Kai Manaaki (KM) activities

WhenActivity
Prepatient consent for participation in Mana Tū programme
  • KM integrated with each general practice (GP) clinic randomised to the Mana Tū intervention.

  • Hub clinical leadership team (CLT) provides to each practice randomised to the Mana Tū intervention a list of all of the people enrolled at that practice with confirmed eligibility for the trial.

  • Primary care clinician from the GP clinic contacts every person on the list to discuss the Mana Tū programme with them and to invite them to participate in the Mana Tū programme.

Prior to and including Visit 1
  • KM contacts potential participant and arranges first visit.

  • At first visit (in home or clinic or other site), KM engage with person±whānau, using the ‘hui process’ or similarly safe clinical engagement process.23

  • Informed consent for participation in Mana Tū is obtained.

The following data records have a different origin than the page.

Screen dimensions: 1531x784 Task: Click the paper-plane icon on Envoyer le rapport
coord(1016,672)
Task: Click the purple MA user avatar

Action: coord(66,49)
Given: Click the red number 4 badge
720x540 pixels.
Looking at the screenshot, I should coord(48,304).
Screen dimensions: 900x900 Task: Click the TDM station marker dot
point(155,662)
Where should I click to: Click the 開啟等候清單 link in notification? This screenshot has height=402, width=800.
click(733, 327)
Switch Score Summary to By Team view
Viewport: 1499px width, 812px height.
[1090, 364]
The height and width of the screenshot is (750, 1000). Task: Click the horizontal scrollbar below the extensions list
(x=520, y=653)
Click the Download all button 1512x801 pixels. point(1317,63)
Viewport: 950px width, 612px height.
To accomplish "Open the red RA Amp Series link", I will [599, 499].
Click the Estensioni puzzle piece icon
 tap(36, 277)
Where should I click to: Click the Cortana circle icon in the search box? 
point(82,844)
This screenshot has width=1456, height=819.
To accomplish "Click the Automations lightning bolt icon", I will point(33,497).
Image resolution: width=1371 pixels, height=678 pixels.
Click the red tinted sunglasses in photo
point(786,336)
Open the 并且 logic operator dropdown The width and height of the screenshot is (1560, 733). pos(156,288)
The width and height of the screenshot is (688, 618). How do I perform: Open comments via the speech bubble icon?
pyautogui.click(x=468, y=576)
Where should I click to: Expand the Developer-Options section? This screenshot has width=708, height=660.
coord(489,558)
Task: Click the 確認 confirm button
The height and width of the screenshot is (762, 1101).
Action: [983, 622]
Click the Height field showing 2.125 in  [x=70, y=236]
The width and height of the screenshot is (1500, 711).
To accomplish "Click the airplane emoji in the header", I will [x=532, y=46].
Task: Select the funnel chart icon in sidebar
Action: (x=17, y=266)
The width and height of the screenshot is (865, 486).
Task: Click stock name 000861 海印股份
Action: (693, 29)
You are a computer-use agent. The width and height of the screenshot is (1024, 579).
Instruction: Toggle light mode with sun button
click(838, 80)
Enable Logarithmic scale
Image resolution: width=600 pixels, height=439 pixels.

  • KM undertakes the Mana Tū Assessment with participants (a formal assessment of clinical and wider determinants relevant to the self-management of type 2 diabetes mellitus (T2DM), online supplementary appendix).

Visit 2
  • KM meets with person±whānau to complete the Mana Tū Plan (a plan incorporating aspects of self-management designed for indigenous people with T2DM24 and life domains that impact on social determinants as identified in the Mana Tū Assessment) including:

    • goal setting with the person±whānau for self-management of risk factors and long-term conditions (including T2DM).

    • identification of patient±whānau circumstances that impact negatively on life domains (social determinants) and ‘walk alongside’ whanau to facilitate resolution of issues.

    • identification of cross-sector organisations required to support person±whānau.

Visit 3 and every fortnight
  • KM works with participants and whānau to achieve goals based on the Mana Tū Plan. KM will be integrating relevant services to provide appropriate care (eg, health literacy, smoking cessation) into the participant’s Mana Tū Plan.

  • KM will contact participants±whānau either in person or by phone when delivering the intervention and to provide information or feedback. Progress is recorded in the person’s Plan and the KM database which is shared with the person and their whānau.

  • KM will meet regularly with the primary care team at the GP clinic and cross-sector organisations to provide updates and, as required, seek their input.

  • KM has access to the Hub CLT for additional support as required.

Monthly
  • Full review of participant (including attainment of goals) with primary care team at the GP clinic and Hub CLT.

6–12 months
  • At midpoint (6 months), a full meeting with participant and whānau to review progress and update plans.

  • From 9 months on, KM to start planning the participant’s discharge from Mana Tū.

  • Once discharge appropriate, KM completes discharge plan with person±whānau, general practice and relevant cross-sector organisations. Note this may occur at a time between 9 (minimum) and 12 (maximum) months from enrolment.

  • A final assessment (data collection) at 12 months.